• **Dataset excerpts**:
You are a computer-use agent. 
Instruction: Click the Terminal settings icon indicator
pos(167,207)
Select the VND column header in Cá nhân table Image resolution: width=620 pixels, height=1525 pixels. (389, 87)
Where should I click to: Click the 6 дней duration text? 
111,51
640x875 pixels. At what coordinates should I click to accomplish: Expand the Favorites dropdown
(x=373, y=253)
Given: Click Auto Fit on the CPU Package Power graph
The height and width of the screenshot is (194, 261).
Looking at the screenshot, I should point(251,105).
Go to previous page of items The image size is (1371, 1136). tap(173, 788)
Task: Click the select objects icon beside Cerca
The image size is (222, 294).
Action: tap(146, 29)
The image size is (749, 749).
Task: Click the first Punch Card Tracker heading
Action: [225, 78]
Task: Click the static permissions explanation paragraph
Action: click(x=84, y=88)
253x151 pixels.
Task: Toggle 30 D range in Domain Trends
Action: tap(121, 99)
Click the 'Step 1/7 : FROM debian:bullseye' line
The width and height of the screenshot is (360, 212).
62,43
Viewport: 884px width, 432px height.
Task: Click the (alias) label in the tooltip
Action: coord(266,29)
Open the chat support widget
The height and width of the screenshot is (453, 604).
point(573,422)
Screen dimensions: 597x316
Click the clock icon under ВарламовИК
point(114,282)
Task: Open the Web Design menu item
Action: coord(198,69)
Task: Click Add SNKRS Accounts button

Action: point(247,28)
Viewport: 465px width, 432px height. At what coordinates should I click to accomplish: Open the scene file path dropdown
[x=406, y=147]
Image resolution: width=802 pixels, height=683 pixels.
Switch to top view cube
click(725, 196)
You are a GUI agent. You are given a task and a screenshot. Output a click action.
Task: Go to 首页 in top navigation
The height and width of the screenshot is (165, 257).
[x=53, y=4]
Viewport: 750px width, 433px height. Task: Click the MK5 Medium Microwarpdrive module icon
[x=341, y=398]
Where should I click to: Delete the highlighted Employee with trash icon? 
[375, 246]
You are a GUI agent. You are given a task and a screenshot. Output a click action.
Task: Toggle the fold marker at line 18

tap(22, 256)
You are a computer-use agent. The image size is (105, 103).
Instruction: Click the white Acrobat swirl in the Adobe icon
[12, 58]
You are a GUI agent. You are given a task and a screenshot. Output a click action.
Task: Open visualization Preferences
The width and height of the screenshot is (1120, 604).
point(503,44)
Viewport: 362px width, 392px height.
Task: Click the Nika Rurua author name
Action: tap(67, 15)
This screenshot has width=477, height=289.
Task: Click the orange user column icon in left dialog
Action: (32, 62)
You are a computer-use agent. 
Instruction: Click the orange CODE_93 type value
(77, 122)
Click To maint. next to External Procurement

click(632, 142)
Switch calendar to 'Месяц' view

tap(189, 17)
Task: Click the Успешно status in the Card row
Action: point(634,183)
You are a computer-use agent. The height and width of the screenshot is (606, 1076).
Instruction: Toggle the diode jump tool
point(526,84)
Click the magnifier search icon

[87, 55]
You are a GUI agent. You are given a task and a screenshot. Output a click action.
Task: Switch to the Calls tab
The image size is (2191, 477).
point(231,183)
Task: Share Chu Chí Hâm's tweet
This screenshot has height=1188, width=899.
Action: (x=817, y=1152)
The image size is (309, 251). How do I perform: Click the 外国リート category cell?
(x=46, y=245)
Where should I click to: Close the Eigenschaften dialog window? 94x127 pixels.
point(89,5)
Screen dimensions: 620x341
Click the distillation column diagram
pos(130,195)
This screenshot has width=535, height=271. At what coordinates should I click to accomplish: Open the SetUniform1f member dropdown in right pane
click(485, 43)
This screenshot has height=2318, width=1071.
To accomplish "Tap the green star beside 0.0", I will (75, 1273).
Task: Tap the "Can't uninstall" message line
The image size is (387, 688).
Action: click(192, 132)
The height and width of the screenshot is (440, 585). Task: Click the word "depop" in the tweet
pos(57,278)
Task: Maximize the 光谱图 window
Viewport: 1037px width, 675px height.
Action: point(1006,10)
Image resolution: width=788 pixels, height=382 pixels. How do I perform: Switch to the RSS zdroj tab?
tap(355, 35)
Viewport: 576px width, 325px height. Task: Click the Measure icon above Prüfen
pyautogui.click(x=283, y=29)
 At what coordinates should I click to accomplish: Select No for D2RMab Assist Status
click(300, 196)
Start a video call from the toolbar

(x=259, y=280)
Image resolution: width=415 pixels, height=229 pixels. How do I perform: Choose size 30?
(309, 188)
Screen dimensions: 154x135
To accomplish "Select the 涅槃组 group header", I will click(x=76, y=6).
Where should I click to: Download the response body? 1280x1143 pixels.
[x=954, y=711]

• **Try it**: The answer must be all of the entries, restated exactly.

• **Exercise solution**:
You are a computer-use agent. 
Instruction: Click the Terminal settings icon indicator
pos(167,207)
Select the VND column header in Cá nhân table Image resolution: width=620 pixels, height=1525 pixels. (389, 87)
Where should I click to: Click the 6 дней duration text? 
111,51
640x875 pixels. At what coordinates should I click to accomplish: Expand the Favorites dropdown
(x=373, y=253)
Given: Click Auto Fit on the CPU Package Power graph
The height and width of the screenshot is (194, 261).
Looking at the screenshot, I should point(251,105).
Go to previous page of items The image size is (1371, 1136). tap(173, 788)
Task: Click the select objects icon beside Cerca
The image size is (222, 294).
Action: tap(146, 29)
The image size is (749, 749).
Task: Click the first Punch Card Tracker heading
Action: [225, 78]
Task: Click the static permissions explanation paragraph
Action: click(x=84, y=88)
253x151 pixels.
Task: Toggle 30 D range in Domain Trends
Action: tap(121, 99)
Click the 'Step 1/7 : FROM debian:bullseye' line
The width and height of the screenshot is (360, 212).
62,43
Viewport: 884px width, 432px height.
Task: Click the (alias) label in the tooltip
Action: coord(266,29)
Open the chat support widget
The height and width of the screenshot is (453, 604).
point(573,422)
Screen dimensions: 597x316
Click the clock icon under ВарламовИК
point(114,282)
Task: Open the Web Design menu item
Action: coord(198,69)
Task: Click Add SNKRS Accounts button

Action: point(247,28)
Viewport: 465px width, 432px height. At what coordinates should I click to accomplish: Open the scene file path dropdown
[x=406, y=147]
Image resolution: width=802 pixels, height=683 pixels.
Switch to top view cube
click(725, 196)
You are a GUI agent. You are given a task and a screenshot. Output a click action.
Task: Go to 首页 in top navigation
The height and width of the screenshot is (165, 257).
[x=53, y=4]
Viewport: 750px width, 433px height. Task: Click the MK5 Medium Microwarpdrive module icon
[x=341, y=398]
Where should I click to: Delete the highlighted Employee with trash icon? 
[375, 246]
You are a GUI agent. You are given a task and a screenshot. Output a click action.
Task: Toggle the fold marker at line 18

tap(22, 256)
You are a computer-use agent. The image size is (105, 103).
Instruction: Click the white Acrobat swirl in the Adobe icon
[12, 58]
You are a GUI agent. You are given a task and a screenshot. Output a click action.
Task: Open visualization Preferences
The width and height of the screenshot is (1120, 604).
point(503,44)
Viewport: 362px width, 392px height.
Task: Click the Nika Rurua author name
Action: tap(67, 15)
This screenshot has width=477, height=289.
Task: Click the orange user column icon in left dialog
Action: (32, 62)
You are a computer-use agent. 
Instruction: Click the orange CODE_93 type value
(77, 122)
Click To maint. next to External Procurement

click(632, 142)
Switch calendar to 'Месяц' view

tap(189, 17)
Task: Click the Успешно status in the Card row
Action: point(634,183)
You are a computer-use agent. The height and width of the screenshot is (606, 1076).
Instruction: Toggle the diode jump tool
point(526,84)
Click the magnifier search icon

[87, 55]
You are a GUI agent. You are given a task and a screenshot. Output a click action.
Task: Switch to the Calls tab
The image size is (2191, 477).
point(231,183)
Task: Share Chu Chí Hâm's tweet
This screenshot has height=1188, width=899.
Action: (x=817, y=1152)
The image size is (309, 251). How do I perform: Click the 外国リート category cell?
(x=46, y=245)
Where should I click to: Close the Eigenschaften dialog window? 94x127 pixels.
point(89,5)
Screen dimensions: 620x341
Click the distillation column diagram
pos(130,195)
This screenshot has width=535, height=271. At what coordinates should I click to accomplish: Open the SetUniform1f member dropdown in right pane
click(485, 43)
This screenshot has height=2318, width=1071.
To accomplish "Tap the green star beside 0.0", I will (75, 1273).
Task: Tap the "Can't uninstall" message line
The image size is (387, 688).
Action: click(192, 132)
The height and width of the screenshot is (440, 585). Task: Click the word "depop" in the tweet
pos(57,278)
Task: Maximize the 光谱图 window
Viewport: 1037px width, 675px height.
Action: point(1006,10)
Image resolution: width=788 pixels, height=382 pixels. How do I perform: Switch to the RSS zdroj tab?
tap(355, 35)
Viewport: 576px width, 325px height. Task: Click the Measure icon above Prüfen
pyautogui.click(x=283, y=29)
 At what coordinates should I click to accomplish: Select No for D2RMab Assist Status
click(300, 196)
Start a video call from the toolbar

(x=259, y=280)
Image resolution: width=415 pixels, height=229 pixels. How do I perform: Choose size 30?
(309, 188)
Screen dimensions: 154x135
To accomplish "Select the 涅槃组 group header", I will click(x=76, y=6).
Where should I click to: Download the response body? 1280x1143 pixels.
[x=954, y=711]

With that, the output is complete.